Video/Blitter Flags AKA DMA Flags

These flags at $2007 configure the blitter and the behavior of video memory.

Bitmask Name Use
00000001 DMA_ENABLE Enable/disable the Blitter
00000010 DMA_PAGE_OUT Select framebuffer page sent to TV
00000100 DMA_NMI Enable NMI signal generated by VBlank
00001000 DMA_COLORFILL_ENABLE Use solid colors for blits instead of sprites
00010000 DMA_GCARRY Set 0 to repeat 16×16 tiles on blit draws
00100000 DMA_CPU_TO_VRAM 0 means CPU accesses Sprite RAM, 1 means the CPU access the framebuffer
01000000 DMA_IRQ Enable IRQ signal when blits finish
10000000 DMA_OPAQUE Set 1 to disable transparency

Gamepads

The front gamepad ports can be read at $2008 and $2009. Writing to these addresses will not do anything. A byte read from one of these locations will return 6 binary button states from the respective controller. Consecutive reads to the same port will toggle the “select” line on the controller port, causing the controller to change which six button states are being returned. More on reading gamepads can be found in its own article.

Versatile Interface Adapter

Addresses $2800-$280F map to the sixteen registers of the Versatile Interface Adapter or “VIA” for short.

Addresses $2810-$2FFF will also map to the same sixteen registers.

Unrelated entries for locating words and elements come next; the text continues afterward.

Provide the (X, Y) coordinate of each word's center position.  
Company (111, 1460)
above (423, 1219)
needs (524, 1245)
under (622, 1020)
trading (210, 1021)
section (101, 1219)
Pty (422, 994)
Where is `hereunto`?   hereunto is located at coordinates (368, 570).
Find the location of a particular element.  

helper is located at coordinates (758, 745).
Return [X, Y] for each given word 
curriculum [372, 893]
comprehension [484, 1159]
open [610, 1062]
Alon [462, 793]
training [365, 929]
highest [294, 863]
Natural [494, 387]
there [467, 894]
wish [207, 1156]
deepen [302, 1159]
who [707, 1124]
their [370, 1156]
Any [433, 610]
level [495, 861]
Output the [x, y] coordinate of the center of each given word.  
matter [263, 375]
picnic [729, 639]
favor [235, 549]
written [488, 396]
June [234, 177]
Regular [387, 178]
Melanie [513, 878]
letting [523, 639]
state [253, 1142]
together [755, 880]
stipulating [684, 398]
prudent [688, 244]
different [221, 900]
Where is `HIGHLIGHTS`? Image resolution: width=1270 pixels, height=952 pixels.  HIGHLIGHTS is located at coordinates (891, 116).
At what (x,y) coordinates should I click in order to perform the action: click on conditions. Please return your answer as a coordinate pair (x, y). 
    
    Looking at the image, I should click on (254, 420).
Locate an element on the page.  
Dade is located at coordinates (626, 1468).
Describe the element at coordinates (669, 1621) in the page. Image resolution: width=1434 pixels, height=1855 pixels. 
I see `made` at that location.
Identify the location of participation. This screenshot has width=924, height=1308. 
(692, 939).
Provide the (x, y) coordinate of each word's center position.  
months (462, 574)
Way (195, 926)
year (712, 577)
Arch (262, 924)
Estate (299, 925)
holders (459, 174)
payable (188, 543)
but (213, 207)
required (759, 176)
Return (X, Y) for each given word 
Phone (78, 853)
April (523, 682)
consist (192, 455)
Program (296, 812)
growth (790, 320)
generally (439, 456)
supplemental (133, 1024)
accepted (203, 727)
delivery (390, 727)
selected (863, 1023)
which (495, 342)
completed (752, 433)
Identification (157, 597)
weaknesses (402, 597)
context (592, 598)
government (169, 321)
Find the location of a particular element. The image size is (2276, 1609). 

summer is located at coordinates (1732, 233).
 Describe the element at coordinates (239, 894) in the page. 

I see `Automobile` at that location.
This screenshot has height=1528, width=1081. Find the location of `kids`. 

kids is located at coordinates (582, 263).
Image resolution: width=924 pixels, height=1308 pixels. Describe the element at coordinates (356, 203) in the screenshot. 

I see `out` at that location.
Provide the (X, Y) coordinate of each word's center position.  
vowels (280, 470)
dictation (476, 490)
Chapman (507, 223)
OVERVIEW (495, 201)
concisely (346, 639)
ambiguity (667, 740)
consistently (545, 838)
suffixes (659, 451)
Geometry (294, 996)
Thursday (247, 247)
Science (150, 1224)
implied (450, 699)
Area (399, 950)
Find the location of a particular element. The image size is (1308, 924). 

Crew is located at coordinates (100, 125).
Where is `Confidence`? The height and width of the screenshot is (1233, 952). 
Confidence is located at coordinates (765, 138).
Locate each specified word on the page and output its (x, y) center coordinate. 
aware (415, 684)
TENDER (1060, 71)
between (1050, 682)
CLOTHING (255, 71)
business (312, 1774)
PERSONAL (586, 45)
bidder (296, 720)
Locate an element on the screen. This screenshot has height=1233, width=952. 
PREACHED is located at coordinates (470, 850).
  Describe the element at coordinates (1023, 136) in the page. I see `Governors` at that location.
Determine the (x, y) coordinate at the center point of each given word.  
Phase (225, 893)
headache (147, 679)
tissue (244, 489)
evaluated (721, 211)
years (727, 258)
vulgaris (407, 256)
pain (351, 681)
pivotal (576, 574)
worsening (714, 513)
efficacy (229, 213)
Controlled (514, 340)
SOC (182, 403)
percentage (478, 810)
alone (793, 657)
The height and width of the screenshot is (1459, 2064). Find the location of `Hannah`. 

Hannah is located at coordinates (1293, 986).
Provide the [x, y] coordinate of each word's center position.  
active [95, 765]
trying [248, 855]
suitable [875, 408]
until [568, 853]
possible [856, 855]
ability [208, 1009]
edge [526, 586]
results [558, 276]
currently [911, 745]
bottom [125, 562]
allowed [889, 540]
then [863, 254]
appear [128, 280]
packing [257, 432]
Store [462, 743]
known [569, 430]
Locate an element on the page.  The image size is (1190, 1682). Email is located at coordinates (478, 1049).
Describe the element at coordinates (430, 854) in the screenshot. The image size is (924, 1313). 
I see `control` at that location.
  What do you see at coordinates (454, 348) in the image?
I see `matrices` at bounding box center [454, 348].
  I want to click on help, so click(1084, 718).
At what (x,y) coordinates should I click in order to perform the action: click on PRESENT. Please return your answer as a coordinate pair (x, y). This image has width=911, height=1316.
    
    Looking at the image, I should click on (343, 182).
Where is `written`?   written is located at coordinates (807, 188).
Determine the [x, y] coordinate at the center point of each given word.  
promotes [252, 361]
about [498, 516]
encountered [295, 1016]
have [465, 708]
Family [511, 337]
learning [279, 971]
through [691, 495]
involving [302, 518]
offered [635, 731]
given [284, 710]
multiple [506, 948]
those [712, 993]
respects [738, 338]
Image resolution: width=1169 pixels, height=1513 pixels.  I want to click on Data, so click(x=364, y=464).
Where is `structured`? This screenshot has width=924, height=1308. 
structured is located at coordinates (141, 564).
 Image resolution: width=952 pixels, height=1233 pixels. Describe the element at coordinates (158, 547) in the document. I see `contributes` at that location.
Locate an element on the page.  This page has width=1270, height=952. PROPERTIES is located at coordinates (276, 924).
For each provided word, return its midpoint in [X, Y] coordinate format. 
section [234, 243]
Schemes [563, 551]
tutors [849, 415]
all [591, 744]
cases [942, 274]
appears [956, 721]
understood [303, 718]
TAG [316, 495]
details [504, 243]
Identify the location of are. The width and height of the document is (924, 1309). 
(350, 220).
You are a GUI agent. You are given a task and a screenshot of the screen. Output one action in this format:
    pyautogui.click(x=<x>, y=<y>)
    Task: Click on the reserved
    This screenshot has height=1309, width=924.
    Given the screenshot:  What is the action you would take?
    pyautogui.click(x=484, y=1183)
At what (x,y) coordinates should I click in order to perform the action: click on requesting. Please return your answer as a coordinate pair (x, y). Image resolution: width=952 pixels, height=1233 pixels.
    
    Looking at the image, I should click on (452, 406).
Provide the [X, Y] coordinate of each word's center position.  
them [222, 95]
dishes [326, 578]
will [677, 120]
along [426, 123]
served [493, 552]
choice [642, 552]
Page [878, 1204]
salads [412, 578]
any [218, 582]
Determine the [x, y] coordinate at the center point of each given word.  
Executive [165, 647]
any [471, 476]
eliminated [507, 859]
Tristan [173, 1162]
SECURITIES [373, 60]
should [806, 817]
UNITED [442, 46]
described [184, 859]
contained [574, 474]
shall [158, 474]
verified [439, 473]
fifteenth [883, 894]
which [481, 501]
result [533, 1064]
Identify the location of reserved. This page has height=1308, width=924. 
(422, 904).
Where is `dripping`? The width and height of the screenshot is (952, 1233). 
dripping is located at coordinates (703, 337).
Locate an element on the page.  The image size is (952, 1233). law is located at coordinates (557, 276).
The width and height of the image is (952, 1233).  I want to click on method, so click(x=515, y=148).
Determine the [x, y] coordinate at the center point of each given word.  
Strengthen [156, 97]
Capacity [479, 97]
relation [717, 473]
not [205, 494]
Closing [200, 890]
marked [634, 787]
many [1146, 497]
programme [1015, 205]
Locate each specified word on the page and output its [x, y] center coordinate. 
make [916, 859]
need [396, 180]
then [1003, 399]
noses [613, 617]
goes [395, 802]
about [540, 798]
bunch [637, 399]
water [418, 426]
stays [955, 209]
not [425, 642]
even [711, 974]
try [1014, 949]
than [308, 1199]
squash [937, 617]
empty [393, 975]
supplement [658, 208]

The VIA is used to control the “SPI” pins on the cartridge port as well as the general-purpose IO pins on the rear of the console. More detail is available on the specific VIA article.

Audio RAM

Audio RAM is shared between the main system bus and the Audio Coprocessor. From the main processor's perspective this memory sits at $3000-$3FFF. See the dedicated page for more audio specific info.

Video RAM

Video RAM is accessible from $4000-$7FFF and maps to either the Framebuffer, Sprite RAM, or the Blitter Parameters.

Cartridge Slot

The upper half of the GameTank's address space is given to whatever hardware sits in the cartridge slot. The highest address bit on the main bus is presented to the cartridge inverted as an active-low cartridge enable signal. When any address at $8000 or higher is accessed, the cartridge is responsible for further address decoding and activation of memory chips it has on board.

EEPROM Cartridges

Some of the simplest devices to go in the cartridge slot carry a single parallel EEPROM and a bypass capacitor. Any parallel EEPROM up to 32Kx8 can be used without additional banking hardware. Early cartridges for the GameTank used 8K EEPROMs.

2MB Flash Cartridges

The typical cartridge used at time of writing has 2 megabytes of NOR flash and some extra chips to help access this data through a 32 kilobyte cartridge address space. See Flash Cartridges for more info.